### Problem requirements:
Return, from the listing below, every line that includes "Select".

### Data for the task:

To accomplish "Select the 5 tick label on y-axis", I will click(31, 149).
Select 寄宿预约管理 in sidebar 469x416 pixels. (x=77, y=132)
==
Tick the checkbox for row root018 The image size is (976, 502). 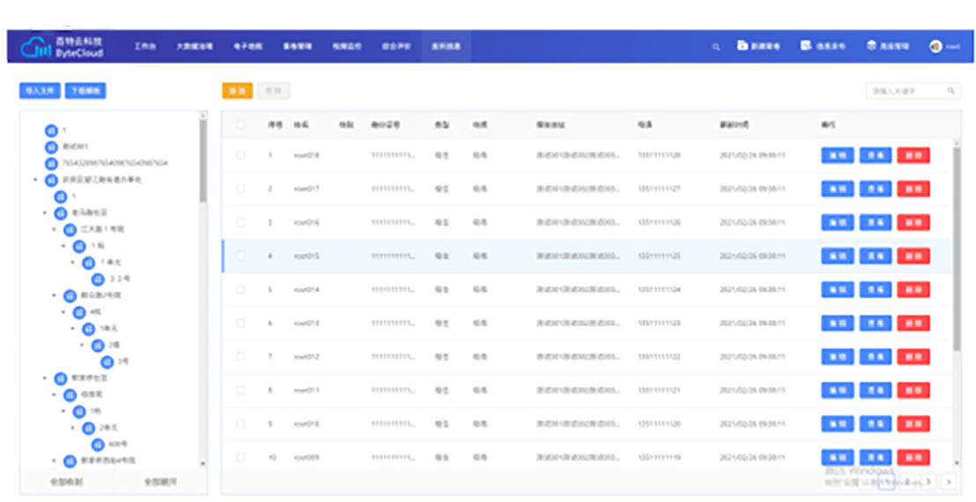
* * *
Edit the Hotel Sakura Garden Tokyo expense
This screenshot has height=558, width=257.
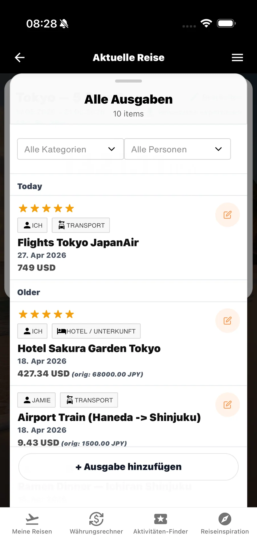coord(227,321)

### Reply:
To accomplish "Select the 5 tick label on y-axis", I will click(31, 149).
Select 寄宿预约管理 in sidebar 469x416 pixels. (x=77, y=132)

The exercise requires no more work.